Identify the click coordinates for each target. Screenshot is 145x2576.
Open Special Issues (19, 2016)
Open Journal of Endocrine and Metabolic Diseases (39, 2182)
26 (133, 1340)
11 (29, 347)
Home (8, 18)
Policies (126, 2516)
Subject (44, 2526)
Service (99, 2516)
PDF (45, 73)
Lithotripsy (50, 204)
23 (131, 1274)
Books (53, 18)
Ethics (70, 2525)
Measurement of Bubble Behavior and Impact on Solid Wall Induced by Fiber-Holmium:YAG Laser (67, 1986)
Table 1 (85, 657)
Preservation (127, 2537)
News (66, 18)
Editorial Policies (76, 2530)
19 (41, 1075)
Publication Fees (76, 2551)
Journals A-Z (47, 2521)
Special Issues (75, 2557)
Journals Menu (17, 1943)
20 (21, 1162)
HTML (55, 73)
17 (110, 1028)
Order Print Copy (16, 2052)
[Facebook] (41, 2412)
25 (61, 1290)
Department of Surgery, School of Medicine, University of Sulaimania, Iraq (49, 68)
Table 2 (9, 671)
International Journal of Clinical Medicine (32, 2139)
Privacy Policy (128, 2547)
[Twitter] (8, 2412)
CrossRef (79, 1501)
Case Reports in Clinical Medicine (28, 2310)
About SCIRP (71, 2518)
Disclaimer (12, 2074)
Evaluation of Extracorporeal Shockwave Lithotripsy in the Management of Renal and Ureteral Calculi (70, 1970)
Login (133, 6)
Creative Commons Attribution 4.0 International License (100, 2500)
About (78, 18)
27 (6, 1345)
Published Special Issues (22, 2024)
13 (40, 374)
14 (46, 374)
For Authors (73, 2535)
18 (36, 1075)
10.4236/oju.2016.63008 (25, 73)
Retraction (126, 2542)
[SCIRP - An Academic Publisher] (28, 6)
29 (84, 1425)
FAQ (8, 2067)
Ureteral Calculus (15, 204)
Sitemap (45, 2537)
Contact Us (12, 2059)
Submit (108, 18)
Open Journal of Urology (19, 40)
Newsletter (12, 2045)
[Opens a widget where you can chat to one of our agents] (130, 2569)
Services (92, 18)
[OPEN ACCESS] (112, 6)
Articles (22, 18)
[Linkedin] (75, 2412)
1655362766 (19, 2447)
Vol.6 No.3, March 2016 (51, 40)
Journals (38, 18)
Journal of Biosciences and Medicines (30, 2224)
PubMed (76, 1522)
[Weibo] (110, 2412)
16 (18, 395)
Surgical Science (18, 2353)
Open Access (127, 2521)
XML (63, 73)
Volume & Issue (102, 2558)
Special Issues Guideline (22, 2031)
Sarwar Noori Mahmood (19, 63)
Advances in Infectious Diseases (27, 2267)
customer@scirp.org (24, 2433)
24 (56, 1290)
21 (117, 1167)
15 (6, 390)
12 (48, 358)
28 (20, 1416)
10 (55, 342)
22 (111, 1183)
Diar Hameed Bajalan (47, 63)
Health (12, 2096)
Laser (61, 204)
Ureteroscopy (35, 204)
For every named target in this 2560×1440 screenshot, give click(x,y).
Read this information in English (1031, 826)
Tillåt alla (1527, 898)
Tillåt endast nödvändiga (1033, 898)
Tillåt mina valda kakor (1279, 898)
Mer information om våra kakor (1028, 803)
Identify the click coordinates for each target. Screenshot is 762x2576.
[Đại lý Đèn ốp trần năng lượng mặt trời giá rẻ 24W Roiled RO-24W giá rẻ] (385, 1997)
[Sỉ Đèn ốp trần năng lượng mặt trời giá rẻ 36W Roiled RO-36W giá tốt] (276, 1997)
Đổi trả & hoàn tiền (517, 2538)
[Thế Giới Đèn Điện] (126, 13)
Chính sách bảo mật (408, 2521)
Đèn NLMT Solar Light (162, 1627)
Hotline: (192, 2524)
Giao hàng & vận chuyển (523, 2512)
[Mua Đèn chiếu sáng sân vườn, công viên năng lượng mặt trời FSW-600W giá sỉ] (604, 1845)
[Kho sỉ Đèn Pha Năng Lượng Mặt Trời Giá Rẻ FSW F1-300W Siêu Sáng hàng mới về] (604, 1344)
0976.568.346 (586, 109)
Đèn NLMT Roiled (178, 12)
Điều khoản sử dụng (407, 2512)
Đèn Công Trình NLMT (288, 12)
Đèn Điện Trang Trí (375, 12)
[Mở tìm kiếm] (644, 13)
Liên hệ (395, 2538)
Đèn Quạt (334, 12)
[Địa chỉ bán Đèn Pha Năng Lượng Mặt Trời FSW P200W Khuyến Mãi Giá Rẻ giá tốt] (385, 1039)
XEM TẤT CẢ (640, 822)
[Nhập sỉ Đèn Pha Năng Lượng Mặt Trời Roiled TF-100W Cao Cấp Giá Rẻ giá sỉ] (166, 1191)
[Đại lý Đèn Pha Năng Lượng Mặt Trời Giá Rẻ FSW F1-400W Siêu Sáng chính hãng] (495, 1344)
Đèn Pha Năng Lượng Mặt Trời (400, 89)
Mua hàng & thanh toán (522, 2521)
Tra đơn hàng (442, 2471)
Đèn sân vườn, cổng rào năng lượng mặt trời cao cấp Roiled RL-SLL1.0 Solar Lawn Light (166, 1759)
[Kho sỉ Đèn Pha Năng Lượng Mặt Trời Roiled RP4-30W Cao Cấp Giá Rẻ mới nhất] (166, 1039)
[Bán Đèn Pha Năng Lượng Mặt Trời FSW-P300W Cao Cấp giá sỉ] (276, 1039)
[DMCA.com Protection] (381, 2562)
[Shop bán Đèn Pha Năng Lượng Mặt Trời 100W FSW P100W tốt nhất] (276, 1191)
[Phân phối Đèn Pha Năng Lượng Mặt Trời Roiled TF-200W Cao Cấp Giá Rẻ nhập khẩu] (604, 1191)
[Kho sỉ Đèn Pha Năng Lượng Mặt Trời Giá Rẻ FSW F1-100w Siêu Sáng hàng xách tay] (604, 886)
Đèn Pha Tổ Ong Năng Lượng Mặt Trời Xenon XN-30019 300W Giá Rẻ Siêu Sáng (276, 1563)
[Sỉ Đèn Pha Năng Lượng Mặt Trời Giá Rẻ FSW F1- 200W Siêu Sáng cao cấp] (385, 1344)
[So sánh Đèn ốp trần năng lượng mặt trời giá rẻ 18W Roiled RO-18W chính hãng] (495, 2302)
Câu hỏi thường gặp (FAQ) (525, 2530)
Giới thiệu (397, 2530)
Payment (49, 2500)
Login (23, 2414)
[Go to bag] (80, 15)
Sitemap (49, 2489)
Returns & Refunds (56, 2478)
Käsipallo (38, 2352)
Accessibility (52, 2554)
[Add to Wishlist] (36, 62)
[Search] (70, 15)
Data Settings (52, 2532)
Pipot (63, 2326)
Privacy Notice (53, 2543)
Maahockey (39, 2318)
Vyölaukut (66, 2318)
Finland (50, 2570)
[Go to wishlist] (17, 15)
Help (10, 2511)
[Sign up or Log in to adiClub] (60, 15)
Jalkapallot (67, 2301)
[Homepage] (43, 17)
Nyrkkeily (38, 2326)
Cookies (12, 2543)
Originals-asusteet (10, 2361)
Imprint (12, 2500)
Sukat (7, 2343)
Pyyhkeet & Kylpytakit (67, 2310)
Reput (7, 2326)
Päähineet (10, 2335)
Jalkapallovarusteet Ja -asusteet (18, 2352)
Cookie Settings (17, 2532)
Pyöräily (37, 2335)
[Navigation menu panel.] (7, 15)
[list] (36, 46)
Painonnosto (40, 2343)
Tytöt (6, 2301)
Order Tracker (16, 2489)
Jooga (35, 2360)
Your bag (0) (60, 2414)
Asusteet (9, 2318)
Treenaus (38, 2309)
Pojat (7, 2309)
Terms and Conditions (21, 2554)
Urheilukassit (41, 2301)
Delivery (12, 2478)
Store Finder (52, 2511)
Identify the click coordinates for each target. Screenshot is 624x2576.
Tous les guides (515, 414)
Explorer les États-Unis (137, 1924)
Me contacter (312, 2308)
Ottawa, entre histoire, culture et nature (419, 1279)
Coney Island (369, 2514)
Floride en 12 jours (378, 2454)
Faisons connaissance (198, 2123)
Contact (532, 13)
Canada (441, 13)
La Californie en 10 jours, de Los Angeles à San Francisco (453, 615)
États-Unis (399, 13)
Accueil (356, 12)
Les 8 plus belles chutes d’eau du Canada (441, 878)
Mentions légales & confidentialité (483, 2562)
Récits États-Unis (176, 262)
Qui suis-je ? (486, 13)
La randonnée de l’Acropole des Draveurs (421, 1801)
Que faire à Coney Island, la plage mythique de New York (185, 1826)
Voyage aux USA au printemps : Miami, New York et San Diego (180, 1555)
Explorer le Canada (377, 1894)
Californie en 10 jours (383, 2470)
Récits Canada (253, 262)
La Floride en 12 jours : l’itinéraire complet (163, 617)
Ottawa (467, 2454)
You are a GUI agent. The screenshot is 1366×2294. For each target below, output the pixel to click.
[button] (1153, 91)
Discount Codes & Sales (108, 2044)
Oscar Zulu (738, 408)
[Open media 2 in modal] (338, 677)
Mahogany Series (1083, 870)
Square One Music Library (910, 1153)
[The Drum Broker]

=== Task statement ===
Return word for word the lines above from the line with "Help (10, 2511)" to the line with "Delivery (12, 2478)", including both and leaving out all others.

=== Solved problem ===
Help (10, 2511)
[Sign up or Log in to adiClub] (60, 15)
Jalkapallot (67, 2301)
[Homepage] (43, 17)
Nyrkkeily (38, 2326)
Cookies (12, 2543)
Originals-asusteet (10, 2361)
Imprint (12, 2500)
Sukat (7, 2343)
Pyyhkeet & Kylpytakit (67, 2310)
Reput (7, 2326)
Päähineet (10, 2335)
Jalkapallovarusteet Ja -asusteet (18, 2352)
Cookie Settings (17, 2532)
Pyöräily (37, 2335)
[Navigation menu panel.] (7, 15)
[list] (36, 46)
Painonnosto (40, 2343)
Tytöt (6, 2301)
Order Tracker (16, 2489)
Jooga (35, 2360)
Your bag (0) (60, 2414)
Asusteet (9, 2318)
Treenaus (38, 2309)
Pojat (7, 2309)
Terms and Conditions (21, 2554)
Urheilukassit (41, 2301)
Delivery (12, 2478)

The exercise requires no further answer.